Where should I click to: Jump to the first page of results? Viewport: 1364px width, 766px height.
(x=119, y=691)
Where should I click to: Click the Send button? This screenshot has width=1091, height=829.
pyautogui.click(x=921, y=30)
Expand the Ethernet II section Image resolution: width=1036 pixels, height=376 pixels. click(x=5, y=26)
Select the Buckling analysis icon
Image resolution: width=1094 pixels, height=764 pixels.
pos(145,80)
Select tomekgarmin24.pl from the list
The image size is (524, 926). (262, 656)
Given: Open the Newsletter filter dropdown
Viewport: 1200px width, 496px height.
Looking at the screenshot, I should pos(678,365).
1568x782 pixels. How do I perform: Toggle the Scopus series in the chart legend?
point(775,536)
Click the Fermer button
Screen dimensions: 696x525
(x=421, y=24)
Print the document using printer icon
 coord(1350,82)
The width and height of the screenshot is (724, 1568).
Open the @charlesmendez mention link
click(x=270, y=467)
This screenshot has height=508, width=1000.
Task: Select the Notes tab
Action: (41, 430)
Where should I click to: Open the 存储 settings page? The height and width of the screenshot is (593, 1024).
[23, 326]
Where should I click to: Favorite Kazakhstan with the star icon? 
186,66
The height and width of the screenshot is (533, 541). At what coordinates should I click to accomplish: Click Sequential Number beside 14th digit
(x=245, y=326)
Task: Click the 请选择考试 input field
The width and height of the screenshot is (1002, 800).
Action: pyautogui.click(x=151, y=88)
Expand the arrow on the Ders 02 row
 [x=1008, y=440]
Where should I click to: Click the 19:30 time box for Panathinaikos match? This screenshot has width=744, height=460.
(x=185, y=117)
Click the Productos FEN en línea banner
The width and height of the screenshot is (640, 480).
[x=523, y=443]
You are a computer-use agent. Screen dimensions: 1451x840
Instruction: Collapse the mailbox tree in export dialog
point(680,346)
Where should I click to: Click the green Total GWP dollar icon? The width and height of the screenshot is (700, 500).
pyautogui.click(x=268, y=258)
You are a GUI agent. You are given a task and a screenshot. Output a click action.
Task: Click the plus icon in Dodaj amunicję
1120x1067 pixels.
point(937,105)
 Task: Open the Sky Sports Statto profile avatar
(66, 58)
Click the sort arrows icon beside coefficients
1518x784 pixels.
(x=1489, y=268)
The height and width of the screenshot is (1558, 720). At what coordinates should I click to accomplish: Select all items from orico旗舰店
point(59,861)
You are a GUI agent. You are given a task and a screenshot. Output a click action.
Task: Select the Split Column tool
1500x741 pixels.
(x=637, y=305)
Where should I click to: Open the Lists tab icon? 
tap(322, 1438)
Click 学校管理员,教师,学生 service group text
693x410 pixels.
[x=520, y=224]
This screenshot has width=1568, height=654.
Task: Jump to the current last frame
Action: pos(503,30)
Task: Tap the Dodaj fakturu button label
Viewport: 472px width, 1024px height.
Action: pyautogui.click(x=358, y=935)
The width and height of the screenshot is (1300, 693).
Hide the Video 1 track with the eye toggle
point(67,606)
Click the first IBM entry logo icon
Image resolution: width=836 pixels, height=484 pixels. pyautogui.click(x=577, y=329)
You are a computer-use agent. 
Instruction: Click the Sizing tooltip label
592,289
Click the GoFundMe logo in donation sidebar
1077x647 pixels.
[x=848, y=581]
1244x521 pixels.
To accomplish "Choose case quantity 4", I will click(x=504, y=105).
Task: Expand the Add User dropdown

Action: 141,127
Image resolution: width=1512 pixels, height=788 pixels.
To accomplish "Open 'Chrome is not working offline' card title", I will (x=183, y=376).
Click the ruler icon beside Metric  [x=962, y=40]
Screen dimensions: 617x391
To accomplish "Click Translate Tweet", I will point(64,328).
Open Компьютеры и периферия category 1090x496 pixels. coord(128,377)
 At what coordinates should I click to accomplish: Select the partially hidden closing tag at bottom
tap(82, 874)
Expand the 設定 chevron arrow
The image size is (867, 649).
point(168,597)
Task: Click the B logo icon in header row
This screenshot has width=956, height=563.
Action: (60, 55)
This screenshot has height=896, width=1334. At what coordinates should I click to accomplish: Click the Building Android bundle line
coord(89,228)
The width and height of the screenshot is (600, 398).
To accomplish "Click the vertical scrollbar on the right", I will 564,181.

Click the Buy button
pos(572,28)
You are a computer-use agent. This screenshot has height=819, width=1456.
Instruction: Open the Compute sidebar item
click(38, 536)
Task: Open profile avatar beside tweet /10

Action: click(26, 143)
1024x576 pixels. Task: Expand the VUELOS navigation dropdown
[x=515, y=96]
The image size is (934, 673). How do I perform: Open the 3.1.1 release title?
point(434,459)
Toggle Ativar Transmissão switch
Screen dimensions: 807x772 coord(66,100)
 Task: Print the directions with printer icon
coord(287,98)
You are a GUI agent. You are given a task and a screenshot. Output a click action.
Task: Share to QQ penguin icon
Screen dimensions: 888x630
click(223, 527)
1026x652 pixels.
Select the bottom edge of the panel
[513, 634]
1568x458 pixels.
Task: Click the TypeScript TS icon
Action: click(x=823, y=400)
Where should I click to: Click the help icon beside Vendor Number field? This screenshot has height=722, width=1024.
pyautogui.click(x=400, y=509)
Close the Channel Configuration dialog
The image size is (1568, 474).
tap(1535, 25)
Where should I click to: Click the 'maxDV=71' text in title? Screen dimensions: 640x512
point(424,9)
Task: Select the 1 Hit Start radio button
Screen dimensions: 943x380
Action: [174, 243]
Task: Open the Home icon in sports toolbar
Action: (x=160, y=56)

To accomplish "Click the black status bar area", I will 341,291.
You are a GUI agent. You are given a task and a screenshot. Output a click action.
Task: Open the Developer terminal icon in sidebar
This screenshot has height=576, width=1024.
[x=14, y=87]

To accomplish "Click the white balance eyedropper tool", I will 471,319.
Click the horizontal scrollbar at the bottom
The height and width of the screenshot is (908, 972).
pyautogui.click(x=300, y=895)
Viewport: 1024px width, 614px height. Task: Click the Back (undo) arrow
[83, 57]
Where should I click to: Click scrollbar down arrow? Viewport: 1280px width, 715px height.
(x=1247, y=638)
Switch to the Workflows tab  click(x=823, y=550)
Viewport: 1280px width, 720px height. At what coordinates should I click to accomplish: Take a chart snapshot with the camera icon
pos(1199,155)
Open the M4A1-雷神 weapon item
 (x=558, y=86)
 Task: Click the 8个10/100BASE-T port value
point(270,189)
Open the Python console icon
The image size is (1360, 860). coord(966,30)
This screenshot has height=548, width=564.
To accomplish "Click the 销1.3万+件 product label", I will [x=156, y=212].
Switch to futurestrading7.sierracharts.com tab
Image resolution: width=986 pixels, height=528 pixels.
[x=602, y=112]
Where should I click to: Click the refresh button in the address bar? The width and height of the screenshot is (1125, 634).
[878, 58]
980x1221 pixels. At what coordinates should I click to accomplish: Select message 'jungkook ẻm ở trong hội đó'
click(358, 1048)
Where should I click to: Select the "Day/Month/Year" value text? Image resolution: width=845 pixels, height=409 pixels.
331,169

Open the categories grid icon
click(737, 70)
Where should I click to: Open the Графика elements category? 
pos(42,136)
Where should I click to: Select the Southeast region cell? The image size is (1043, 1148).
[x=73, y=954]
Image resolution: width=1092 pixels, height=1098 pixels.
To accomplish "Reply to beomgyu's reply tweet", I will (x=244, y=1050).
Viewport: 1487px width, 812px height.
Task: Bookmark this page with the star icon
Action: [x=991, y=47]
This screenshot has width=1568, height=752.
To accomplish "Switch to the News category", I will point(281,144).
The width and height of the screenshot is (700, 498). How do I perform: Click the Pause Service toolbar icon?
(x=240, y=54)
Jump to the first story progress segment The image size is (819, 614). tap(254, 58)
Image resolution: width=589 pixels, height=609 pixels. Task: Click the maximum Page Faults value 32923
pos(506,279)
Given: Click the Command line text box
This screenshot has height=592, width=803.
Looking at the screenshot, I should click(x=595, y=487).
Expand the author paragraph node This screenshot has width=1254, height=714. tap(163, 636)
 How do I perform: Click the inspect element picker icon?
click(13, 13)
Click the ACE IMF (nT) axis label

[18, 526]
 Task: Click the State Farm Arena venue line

◇ ◇ ◇ ◇ ◇ ◇ ◇

INSTRUCTIONS TO FOLLOW ->
Look through the material and copy each line that has "Dodaj".

ANSWER AREA ->
Task: Click the plus icon in Dodaj amunicję
Task: Tap the Dodaj fakturu button label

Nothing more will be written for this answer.